* Short task
Change "Rows per Page" to "Items per Page" in the records from the line containing "Task: Open the Rows per Page dropdown" through the line containing "Action: click(887, 283)", and give only those lines, without the pictures.

* Records shown
:::::
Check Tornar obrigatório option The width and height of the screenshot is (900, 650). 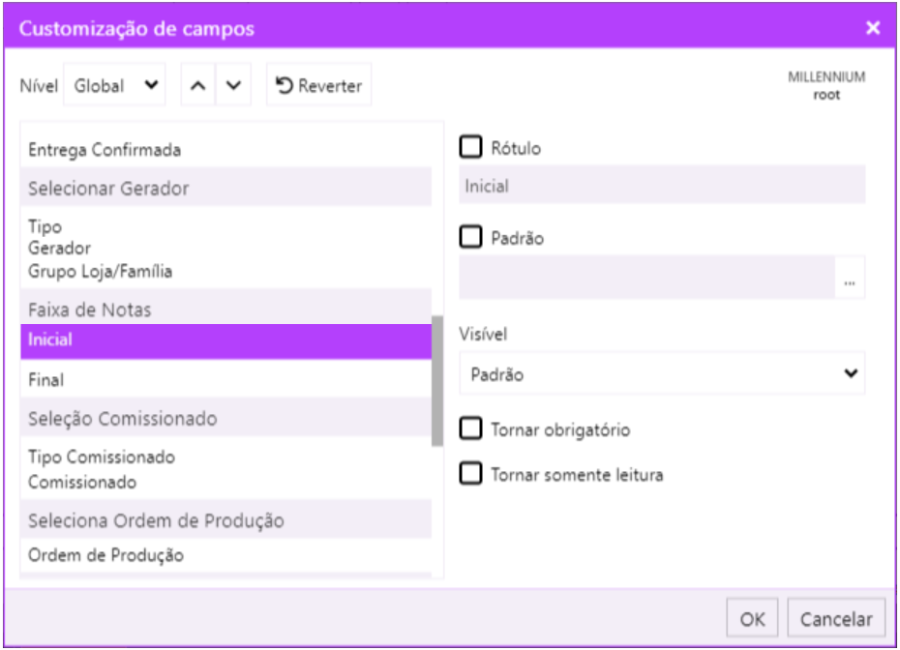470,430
:::::
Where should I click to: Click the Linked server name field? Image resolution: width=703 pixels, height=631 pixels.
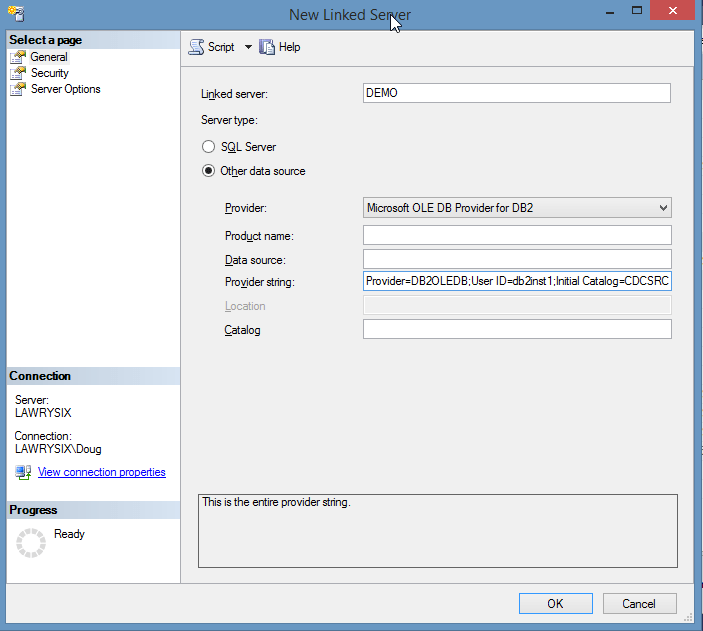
:::::
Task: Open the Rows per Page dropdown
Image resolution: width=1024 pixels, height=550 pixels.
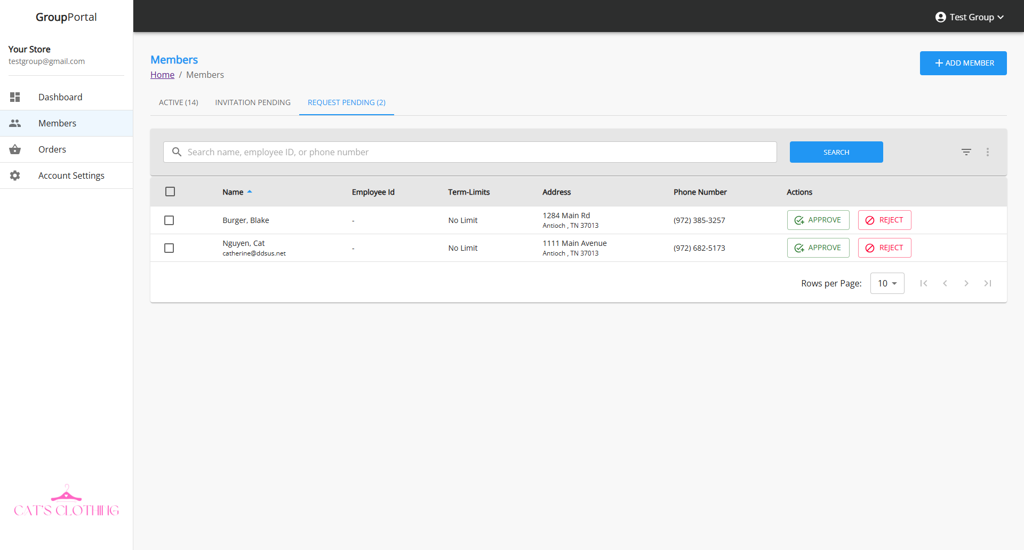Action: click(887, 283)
:::::
* Written solution
Task: Open the Items per Page dropdown
Image resolution: width=1024 pixels, height=550 pixels.
Action: click(887, 283)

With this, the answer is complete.